America’s Intervention in Venezuela is Unlawful and The Precedent is Alarming

 

The seizure of a foreign leader and plans for external governance violate core principles of international law and expose how quickly power can be substituted for process.

There Is No Legal Basis for America’s Seizure of Venezuela

Strip away the moral language and the Trump administration’s action in Venezuela collapses into something far simpler and far more troubling: a unilateral use of force without legal authority, international mandate, or allied consent.

Under international law, the United States has no jurisdiction over Venezuela. None. Sovereignty is not conditional on approval from Washington, nor does poor governance nullify a state’s legal existence.

The UN Charter is explicit.

States may not use force against another state except in self-defence against an armed attack, or with authorisation from the UN Security Council.

Neither condition is remotely satisfied here.

The administration’s preferred justification, humanitarian intervention, perhaps Trump should look inwards at his own humanitarian crisis before claiming to step into another country over it. Even its most permissive interpretations require multilateral support, proportionality, and a clearly articulated civilian protection mandate. What occurred instead was a targeted military operation to remove a head of state and announce plans for external governance. That is regime change. International law does not recognise regime change as a lawful objective.

Nor does the invocation of criminality provide cover. Allegations of narcotics trafficking or corruption, however serious, do not confer enforcement powers on foreign governments. Criminal jurisdiction does not cross borders by presidential decree. If it did, no leader would be safe from abduction by a rival power citing moral necessity.

The absence of allied backing is legally significant. Past humanitarian interventions, controversial as they were, relied on coalition frameworks to claim legitimacy. In this case, there is no NATO mandate, no EU consensus, no regional authorisation.

Silence from allies is not consent.

It is discomfort.

Without collective endorsement, the action becomes what international law has long warned against the substitution of power for process. A precedent whereby strong states decide when sovereignty applies and when it does not. Once accepted, that logic cannot be contained.

The domestic context compounds the illegality. A government accused of eroding due process, restricting protest, undermining judicial independence, and politicising enforcement agencies is poorly positioned to claim compliance with international human rights standards abroad. Legal credibility is cumulative. When it is depleted at home, it cannot be borrowed overseas.

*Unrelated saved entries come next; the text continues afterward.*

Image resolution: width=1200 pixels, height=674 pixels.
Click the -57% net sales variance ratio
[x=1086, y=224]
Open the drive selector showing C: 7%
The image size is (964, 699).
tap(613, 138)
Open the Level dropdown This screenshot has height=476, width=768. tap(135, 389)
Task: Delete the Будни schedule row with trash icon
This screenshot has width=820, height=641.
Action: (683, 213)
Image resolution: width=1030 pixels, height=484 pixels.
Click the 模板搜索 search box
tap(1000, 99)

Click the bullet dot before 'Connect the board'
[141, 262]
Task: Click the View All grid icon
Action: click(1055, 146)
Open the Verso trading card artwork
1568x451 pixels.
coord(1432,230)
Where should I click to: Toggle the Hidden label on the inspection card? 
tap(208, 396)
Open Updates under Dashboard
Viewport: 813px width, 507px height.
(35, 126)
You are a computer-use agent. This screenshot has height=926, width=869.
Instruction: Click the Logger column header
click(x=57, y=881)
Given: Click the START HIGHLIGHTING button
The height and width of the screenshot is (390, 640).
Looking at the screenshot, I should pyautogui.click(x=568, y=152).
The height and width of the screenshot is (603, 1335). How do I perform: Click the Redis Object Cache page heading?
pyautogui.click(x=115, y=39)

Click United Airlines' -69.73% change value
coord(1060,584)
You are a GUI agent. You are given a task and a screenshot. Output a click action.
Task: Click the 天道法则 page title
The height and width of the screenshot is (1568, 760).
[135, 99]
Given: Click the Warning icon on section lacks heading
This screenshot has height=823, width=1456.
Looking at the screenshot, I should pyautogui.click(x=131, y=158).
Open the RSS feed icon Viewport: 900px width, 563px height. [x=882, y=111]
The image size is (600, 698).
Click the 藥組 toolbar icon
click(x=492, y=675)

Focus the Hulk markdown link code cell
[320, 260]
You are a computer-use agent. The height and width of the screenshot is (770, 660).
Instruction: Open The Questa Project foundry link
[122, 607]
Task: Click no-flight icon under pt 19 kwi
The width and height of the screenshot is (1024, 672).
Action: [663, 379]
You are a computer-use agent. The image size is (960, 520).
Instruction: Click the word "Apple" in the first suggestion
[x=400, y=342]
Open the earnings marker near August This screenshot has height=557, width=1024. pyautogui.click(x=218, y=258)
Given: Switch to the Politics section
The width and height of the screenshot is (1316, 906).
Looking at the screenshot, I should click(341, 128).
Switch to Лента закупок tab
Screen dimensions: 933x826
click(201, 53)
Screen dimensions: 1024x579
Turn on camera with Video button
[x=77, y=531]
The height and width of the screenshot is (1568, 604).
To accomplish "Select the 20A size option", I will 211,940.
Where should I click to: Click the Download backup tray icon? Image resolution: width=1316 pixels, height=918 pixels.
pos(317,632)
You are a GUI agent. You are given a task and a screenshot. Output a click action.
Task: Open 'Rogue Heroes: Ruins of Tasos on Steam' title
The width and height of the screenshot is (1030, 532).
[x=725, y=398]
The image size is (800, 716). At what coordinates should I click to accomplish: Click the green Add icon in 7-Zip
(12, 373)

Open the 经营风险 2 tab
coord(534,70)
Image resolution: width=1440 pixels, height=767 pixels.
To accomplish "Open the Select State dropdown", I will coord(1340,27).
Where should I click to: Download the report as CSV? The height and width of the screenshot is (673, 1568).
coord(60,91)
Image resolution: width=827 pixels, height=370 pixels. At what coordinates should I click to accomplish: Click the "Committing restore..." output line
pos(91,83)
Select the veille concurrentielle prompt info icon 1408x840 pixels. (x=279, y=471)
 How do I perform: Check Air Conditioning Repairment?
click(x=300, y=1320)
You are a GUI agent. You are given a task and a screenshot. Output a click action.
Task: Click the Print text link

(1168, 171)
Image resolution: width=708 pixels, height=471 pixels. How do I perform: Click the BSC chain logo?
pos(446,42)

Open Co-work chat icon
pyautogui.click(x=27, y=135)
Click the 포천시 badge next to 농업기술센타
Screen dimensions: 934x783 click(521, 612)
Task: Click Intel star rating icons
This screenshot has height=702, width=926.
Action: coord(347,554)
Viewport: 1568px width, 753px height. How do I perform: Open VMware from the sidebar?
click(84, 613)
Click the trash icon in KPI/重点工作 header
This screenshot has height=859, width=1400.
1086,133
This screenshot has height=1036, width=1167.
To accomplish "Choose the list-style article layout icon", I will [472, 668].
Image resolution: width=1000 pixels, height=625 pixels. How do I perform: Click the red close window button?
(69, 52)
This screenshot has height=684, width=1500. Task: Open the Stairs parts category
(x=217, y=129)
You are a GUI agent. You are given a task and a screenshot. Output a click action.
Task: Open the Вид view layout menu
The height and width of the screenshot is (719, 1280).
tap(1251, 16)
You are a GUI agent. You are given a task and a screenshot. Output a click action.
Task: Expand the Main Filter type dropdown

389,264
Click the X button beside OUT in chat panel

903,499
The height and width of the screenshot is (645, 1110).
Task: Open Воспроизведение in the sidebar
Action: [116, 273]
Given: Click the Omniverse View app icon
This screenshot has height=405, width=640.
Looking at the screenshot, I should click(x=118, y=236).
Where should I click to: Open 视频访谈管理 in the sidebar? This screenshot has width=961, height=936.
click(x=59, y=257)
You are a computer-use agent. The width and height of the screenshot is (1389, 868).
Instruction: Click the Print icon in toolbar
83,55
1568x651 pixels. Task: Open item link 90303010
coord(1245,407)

Claims that the United States will “run” Venezuela expose the weakness of the legal argument rather than strengthen it. Occupation and administration of a foreign state requires explicit international authorisation. Anything else is control by force, not governance by law.

This is not a grey area.

It is a breach.

The danger is not merely that the United States acted unlawfully, but that it now treats law as optional. When a state with no mandate, no jurisdiction, and no allied consensus asserts the right to seize another nation and govern it, it is not advancing human rights. It is dismantling the rules that protect all states from exactly that behaviour. International law survives only when powerful countries obey it. When they do not, what follows is not order, but precedent, and precedent, once set, does not ask permission before returning home.